# What could cause a cross slide screw to bend?



## AndySomogyi (Nov 21, 2019)

I just spent the last few days straightening the taper attachment half of my cross slide screw (Clausing 5400), and rebuilt the taper attachment block with new bearings.

Now I find out that the other half is also extremely badly bent.

Originally the taper attachment side was bent about 25 thousands, got it down to about 1-2 thousands.

The front half screw is bent about 15 thousands.

I don’t understand how these could get bent so badly.

Someone was clearly in this lathe before as there are vise grip marks on the tail of the screw and were on the threaded section.

Could a screw get bent though normal use or wear? 
	

	
	
		
		

		
			






Sent from my iPhone using Tapatalk Pro


----------



## cathead (Nov 21, 2019)

Probably was bent with abnormal use...  Good job on straightening it to 1-2 thou.


----------



## pontiac428 (Nov 21, 2019)

Think the prior owner might have done a lot of heavy knurling with it?


----------



## DAT510 (Nov 21, 2019)

If you cross-slide has power feed, it could have been crashed while under power.  

When I got may lathe, the power cross feed didn't work.  When I dug into it, it appeared to have been crashed, as the taper pin for the drive gear had been sheared.


----------



## Ulma Doctor (Nov 21, 2019)

+1 on CRASH, bad crash


----------



## MontanaLon (Nov 22, 2019)

Only if normal use includes crashing, likely more than once and probably at high speed.


----------



## C-Bag (Nov 22, 2019)

Not exactly the same but a demonstration of what can happen. Lead screws by their very construction are weaker than a plain rod in my mind. My old shaper had two lead screw mechanisms that were totally stuck. One was the tool head and it turned out somebody had tightened down one of the gib screws tight enough, along with a lack of oil, to gall the gib and pile up some of the gib material. Both gib and lead screw were bent which I would have thought impossible being the handle being tiny/short and the lead screw being only like 5" long. Somebody really CRANKED on it and something has to give.

The other was the short crank gear screw that adjusts the length of cut. It's very short but the nut slides along the mechanism and all the other parts that interact with it need to be loose to be able to adjust it properly and because it's adjusted with the universal crank that offers a lot of leverage. The nut coupling is offset so somebody decided to crank on it when the rest of the mechanism wasn't loose.
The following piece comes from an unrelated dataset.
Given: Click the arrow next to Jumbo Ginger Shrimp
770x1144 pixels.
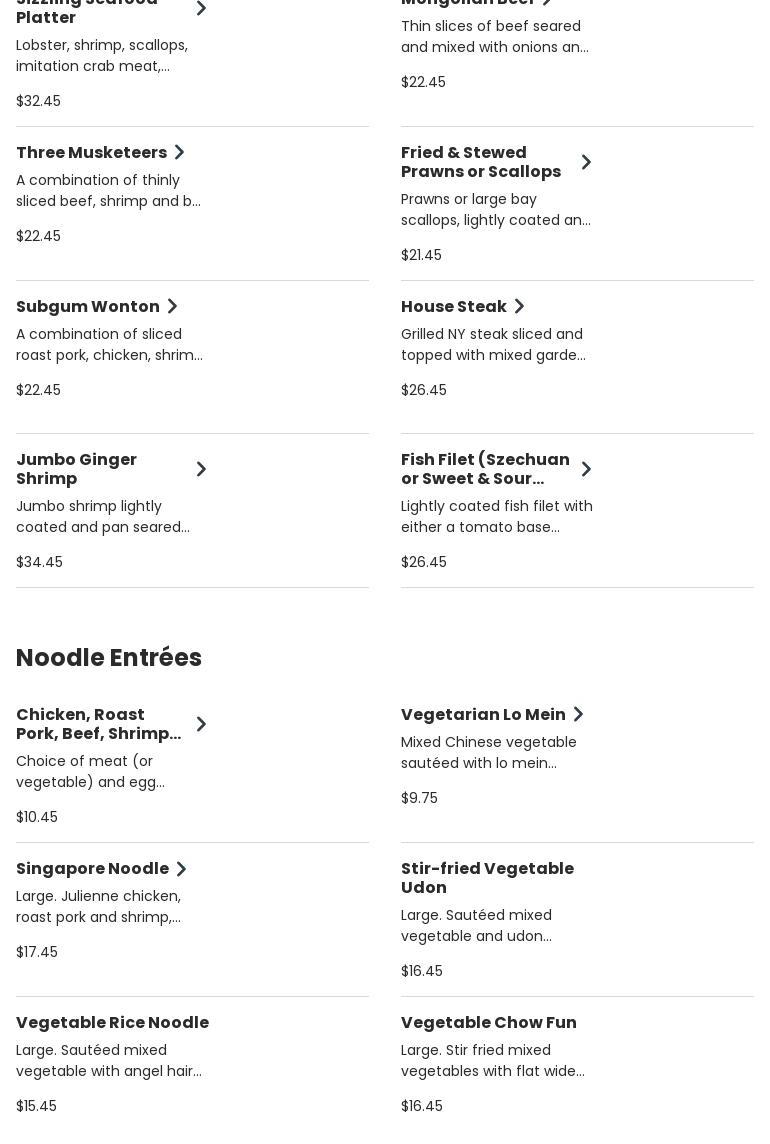Looking at the screenshot, I should click(201, 469).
Bent it enough where it wouldn't travel it's whole adjustment and totally bind offering only 1/3" of its adjustment.

I was able to use my arbor press with feeler gauges to micro straighten both back to work smoothly again. Something I'd never tried before but through desperation worked. I can only imagine the longer the leadscrew the easier to bend.


----------



## cjtoombs (Nov 22, 2019)

+1 on the crash theory.  The handle end might have been hit by something or the lathe dropped at some point before you acquired it.


----------



## Cadillac (Nov 22, 2019)

First thing that would come to mind is she fell over. How are all the handles? Check backside of taper attachment for marks. A crash on the cross slide maybe but hard to see??


----------



## GL (Nov 22, 2019)

+1 for it got tipped over.  Kills me to admit it, but I tipped mine over trying to level some adjusting screws.  Bent the cross slide screw, broke handles...idiot move, learning experience of highest dumb level.  Why yes, they do have a high center of gravity, even if they are "small".   New parts, patience, and cursing will get it back.  Probably never sell it because of that incident.


----------



## Sblack (Dec 10, 2019)

anything that tries to turn the lead screw when the slide can't move (because the gibs are too tight, or the slide has hit something solid, or somebody has reefed it to deepen a knurling cut or the machine has fallen over - take your pick. An overwhelming force met an immovable object. In the end it doesn't really matter what did it. I would check for collateral damage on the nut or the nut mounting. Every part in the chain is going to be stressed to the max and usually the nuts are softer material. I know my nuts are made of a soft material! But the good news is that a reasonably skilled hobby machinist can make all this stuff. None of it is rocket science. You can buy acme threading inserts which makes turning those screws even easier if you are lazy, or make your own. You can buy acme taps from China for a reasonable price. I had good luck single point treading with a conventional 60 deg thread first to remove material, then ran a tap through when I built new half nuts for my logan. I had no idea what I was doing but it turned out very well - flanged bronze inserts silver soldered in place on the cast iron nuts that had been bored out. But yes, it is a bit discouraging when you find a nice machine has been horribly abused. Makes you feel better when you set it right. I also made new graduated dials and installed thrust bearings which really improved the feel of the slides. I borrowed the design from the George H Thomas book from Tee Publishing. I had a great time rebuilding that lathe and learned a lot.


----------